Abstract

One hallmark of the normal cognitive aging process involves alterations in executive function. Executive function can be divided into at least three separable components, including set shifting, attentional updating and monitoring, and inhibition of prepotent responses. The ability to study the neural basis of cognitive aging has been enriched by the use of animal models such as the macaque monkey. In aged macaques, changes in attentional updating and monitoring systems are poorly understood compared to changes in shifting and inhibition. A partial explanation for this is the fact that the tasks designed to study executive function in aged monkeys, to date, primarily have probed shifting and inhibition processes. Here we examine how aging impacts attentional updating and monitoring processes in monkeys using an interference task designed after a paradigm used to examine multi-tasking in older humans. Young and aged macaque monkeys were tested on this interference task as well as on an object reversal learning task to study these processes in the same animals.

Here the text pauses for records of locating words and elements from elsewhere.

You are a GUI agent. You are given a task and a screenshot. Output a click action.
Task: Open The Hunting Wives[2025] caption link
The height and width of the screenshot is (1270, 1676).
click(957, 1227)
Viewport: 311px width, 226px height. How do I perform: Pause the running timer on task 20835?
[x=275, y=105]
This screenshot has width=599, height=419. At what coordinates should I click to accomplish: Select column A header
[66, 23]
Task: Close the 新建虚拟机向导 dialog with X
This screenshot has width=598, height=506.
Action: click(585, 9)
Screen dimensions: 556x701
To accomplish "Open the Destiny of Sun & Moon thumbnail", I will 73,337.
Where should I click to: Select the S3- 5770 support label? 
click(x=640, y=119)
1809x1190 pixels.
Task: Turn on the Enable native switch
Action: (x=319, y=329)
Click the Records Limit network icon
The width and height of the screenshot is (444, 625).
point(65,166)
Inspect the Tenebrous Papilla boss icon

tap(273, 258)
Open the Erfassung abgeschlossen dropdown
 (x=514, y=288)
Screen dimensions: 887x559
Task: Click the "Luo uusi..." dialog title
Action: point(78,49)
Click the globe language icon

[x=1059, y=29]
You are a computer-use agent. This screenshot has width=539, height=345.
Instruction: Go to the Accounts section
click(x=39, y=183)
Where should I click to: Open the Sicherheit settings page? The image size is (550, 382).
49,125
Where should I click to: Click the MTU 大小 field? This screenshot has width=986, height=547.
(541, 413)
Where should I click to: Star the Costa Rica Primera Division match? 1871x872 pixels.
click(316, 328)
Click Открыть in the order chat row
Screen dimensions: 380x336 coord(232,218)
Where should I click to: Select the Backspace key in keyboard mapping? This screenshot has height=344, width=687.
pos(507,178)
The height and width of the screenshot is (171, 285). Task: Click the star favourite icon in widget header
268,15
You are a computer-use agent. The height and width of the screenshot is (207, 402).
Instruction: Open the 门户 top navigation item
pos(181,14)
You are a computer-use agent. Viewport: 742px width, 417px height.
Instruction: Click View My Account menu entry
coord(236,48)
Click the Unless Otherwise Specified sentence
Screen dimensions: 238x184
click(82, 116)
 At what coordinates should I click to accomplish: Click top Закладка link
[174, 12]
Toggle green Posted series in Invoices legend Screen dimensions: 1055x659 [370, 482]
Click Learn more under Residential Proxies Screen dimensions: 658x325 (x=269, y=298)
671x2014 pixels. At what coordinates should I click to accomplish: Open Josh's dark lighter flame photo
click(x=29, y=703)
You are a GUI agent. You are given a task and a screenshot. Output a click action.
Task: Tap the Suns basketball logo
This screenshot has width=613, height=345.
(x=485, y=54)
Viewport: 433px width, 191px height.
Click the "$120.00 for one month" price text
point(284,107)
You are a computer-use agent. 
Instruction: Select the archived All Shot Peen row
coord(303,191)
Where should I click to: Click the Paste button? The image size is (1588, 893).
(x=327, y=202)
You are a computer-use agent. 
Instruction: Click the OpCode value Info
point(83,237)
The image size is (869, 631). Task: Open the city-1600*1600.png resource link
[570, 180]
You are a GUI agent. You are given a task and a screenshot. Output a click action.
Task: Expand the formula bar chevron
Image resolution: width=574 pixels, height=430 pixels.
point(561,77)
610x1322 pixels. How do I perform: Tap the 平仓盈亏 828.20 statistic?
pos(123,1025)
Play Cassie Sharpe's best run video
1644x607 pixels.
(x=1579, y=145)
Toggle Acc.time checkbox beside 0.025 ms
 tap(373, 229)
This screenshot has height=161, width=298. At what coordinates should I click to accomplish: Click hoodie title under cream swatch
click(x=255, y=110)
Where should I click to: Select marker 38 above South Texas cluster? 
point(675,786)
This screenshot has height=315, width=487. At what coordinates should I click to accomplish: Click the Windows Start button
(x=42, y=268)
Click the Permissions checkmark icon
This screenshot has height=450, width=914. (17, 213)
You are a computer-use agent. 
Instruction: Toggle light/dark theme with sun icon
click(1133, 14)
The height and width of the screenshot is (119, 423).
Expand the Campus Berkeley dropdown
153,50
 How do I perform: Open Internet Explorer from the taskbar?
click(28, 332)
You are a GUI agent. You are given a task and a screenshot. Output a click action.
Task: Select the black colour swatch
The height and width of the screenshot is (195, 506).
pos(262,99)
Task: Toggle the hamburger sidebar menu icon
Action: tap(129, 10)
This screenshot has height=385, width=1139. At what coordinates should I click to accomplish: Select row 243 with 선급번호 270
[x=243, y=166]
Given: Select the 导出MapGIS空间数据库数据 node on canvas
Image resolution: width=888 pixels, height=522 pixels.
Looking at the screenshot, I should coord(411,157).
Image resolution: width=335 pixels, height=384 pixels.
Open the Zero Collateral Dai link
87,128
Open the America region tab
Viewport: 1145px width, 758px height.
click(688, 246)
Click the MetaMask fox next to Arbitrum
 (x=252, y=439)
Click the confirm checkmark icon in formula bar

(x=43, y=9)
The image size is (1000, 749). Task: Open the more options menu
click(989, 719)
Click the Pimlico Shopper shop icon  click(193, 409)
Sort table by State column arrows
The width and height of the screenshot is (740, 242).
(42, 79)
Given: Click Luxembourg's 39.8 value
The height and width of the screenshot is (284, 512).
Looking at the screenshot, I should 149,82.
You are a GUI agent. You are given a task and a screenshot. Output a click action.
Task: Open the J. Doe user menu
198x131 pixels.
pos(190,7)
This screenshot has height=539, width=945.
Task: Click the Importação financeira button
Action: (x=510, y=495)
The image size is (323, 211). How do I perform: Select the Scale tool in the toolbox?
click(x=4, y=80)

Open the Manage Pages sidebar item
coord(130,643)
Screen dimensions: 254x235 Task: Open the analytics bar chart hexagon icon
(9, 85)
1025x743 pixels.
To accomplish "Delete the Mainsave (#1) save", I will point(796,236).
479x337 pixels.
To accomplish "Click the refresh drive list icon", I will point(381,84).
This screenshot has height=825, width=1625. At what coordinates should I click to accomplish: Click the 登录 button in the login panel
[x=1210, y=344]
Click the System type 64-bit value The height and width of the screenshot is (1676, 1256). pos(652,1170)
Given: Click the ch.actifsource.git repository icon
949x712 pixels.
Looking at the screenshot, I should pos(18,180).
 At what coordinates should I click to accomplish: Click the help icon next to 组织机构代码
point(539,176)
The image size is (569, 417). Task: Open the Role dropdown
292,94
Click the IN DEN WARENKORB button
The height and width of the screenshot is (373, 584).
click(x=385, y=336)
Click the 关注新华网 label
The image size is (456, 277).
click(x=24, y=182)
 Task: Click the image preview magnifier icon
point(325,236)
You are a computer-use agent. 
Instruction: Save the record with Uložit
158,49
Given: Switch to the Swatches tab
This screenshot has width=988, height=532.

Relative to the young monkeys, aged animals were impaired on both tasks. Proactive and retroactive interference did not differ between age groups on an array of 40 object pairs presented each day in the object reversal learning task. The levels of performance on the interference task were not correlated with levels of performance in the object reversal task. These results suggest that attentional updating and monitoring and affective shifting are separable functions in the macaque, and that normal aging affects these mental operations independently.